- Interactive map of No Saint

Restaurant information
- Established: 2019
- Owners: Gabriella Casabianca; Anthony Siccardi;
- Food type: Italian (pizza)
- Location: 1603 Northeast Killingsworth Street, Portland, Multnomah, Oregon, 97211, United States
- Coordinates: 45°33′46″N 122°38′56″W﻿ / ﻿45.5628°N 122.6489°W
- Website: nosaintpdx.com

= No Saint (restaurant) =

Pizzeria in Portland, Oregon, U.S.

No Saint is a pizzeria in Portland, Oregon, United States. Spouses Gabriella Casabianca and Anthony Siccardi launched the business as a pop-up in 2019, before moving into a brick and mortar space in 2022. The restaurant has garnered a positive reception.

== Description ==
No Saint is a pizzeria on Killingsworth Street in northeast Portland's Vernon neighborhood. The restaurant's interior has a wood-fired oven. The Pepperoni Supreme pizza has pepperoni, garlic, red onion, pepperoncini, mozzarella, ricotta, and honey. In addition to pizza, No Saint has served trenne à la vodka, calamari salad, Campari cake, spinach lasagnetta, and brassicas.

== History ==
Spouses Gabriella Casabianca and Anthony Siccardi are co-owners. The business started as a pop-up, offering small plates at Vivienne in 2019 and pizza at Dame Collective in April 2020. In 2022, No Saint moved into a brick and mortar space previously occupied by Handsome Pizza and Seastar Bakery.

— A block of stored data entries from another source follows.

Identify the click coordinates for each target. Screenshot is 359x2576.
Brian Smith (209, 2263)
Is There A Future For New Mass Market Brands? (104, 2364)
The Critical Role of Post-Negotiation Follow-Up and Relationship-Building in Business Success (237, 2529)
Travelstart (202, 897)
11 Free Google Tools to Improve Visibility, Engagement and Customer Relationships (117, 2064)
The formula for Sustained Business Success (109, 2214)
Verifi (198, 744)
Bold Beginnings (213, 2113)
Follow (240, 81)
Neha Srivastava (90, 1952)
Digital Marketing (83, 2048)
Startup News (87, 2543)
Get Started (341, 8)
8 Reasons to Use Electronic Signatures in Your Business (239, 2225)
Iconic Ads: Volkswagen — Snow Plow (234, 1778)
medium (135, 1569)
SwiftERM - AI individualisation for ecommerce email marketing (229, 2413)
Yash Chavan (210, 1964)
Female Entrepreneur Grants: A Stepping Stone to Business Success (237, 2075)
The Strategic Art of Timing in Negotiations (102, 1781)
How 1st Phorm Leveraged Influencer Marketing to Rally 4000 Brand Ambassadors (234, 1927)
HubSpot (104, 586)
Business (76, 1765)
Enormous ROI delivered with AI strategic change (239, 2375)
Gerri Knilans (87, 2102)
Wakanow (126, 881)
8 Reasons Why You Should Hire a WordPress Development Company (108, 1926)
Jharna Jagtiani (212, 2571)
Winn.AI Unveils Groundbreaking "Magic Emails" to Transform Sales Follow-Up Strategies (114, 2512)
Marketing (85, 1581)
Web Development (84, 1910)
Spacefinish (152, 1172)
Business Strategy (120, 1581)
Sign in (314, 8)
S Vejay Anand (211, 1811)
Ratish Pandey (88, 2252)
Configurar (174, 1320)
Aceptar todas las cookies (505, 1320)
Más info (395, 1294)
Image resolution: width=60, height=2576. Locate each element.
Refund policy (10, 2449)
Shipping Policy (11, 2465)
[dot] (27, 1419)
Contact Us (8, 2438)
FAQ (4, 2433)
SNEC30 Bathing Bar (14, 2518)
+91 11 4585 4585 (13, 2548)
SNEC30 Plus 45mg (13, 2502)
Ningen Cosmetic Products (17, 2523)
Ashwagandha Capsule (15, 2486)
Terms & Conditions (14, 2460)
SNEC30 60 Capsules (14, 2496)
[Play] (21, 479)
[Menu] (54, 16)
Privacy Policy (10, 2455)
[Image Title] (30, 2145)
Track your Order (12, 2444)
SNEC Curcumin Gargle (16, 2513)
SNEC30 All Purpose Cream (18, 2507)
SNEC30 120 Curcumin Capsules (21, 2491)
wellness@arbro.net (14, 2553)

No Saint began offering daytime service in March 2024.

== Reception ==
In 2023, The Oregonian ranked No Saint number seven in a list of Portland's best new restaurants, and included the business in a list of the city's five best new pizzerias. The newspaper's Michael Russell also included the rigatoncini a la vodka in an overview of the city's best new dishes of 2023. The Oregonians Julie Evensen called the pizza "inventive" in a 2024 list of seven pizza "favorites to try" in Portland. The business ranked fourth in the best restaurant category of the newspaper's annual Readers Choice Awards in 2025.

In 2023, Waz Wu included No Saint in Eater Portlands overview of recommended vegan pizza eateries in the city, and Nathan Williams included the business in a list of seventeen "stellar" bars and restaurants on Northeast Killingsworth. The website's Brooke Jackson-Glidden wrote, "The produce is super seasonal, and the flavor combinations are always really interesting."